ABOUT THIS TASK => Output exactly the lines from the line that has "The image size is (188, 300)." through the last line of the data below, with no pictures.

EXERCISE INPUT =>
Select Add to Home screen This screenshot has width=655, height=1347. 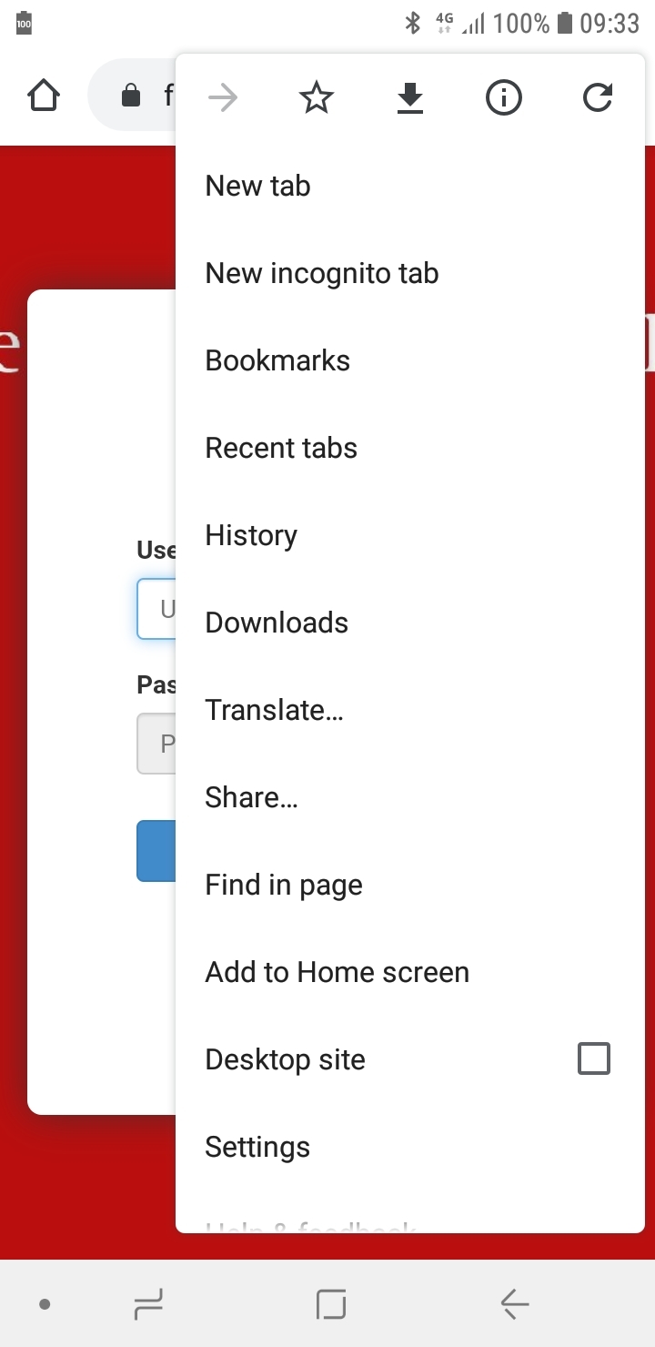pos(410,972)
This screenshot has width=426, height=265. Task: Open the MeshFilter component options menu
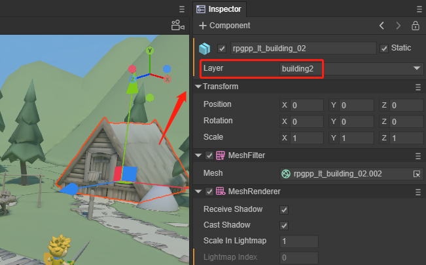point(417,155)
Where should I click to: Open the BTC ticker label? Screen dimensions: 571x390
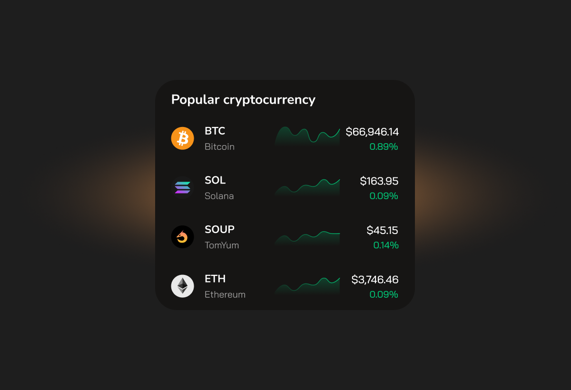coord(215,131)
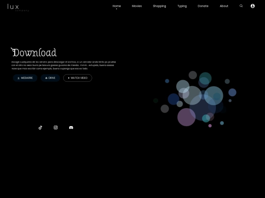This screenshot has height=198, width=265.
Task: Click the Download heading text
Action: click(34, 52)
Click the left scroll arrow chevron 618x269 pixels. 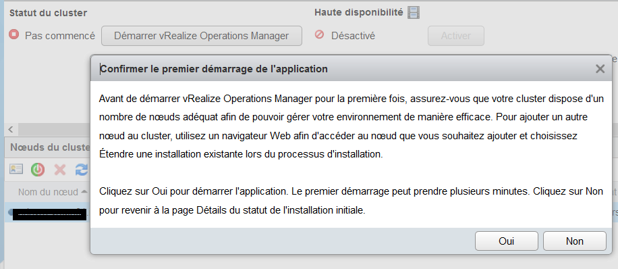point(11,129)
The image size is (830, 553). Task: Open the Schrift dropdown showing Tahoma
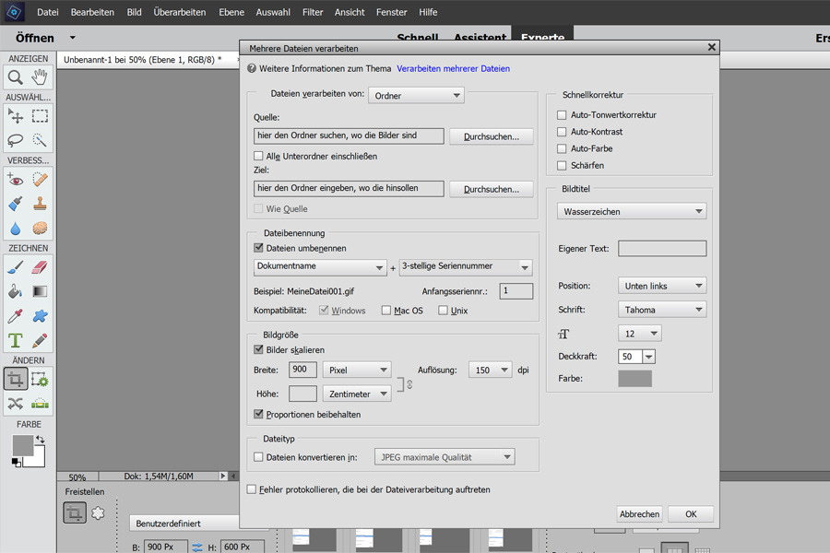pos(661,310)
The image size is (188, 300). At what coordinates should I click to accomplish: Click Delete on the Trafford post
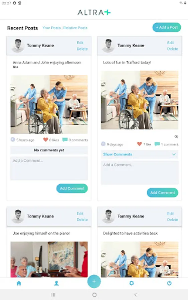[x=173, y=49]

COMPLETED TASK =>
The image size is (188, 300). At what coordinates should I click to accomplish: Click Delete on the Trafford post
[x=173, y=49]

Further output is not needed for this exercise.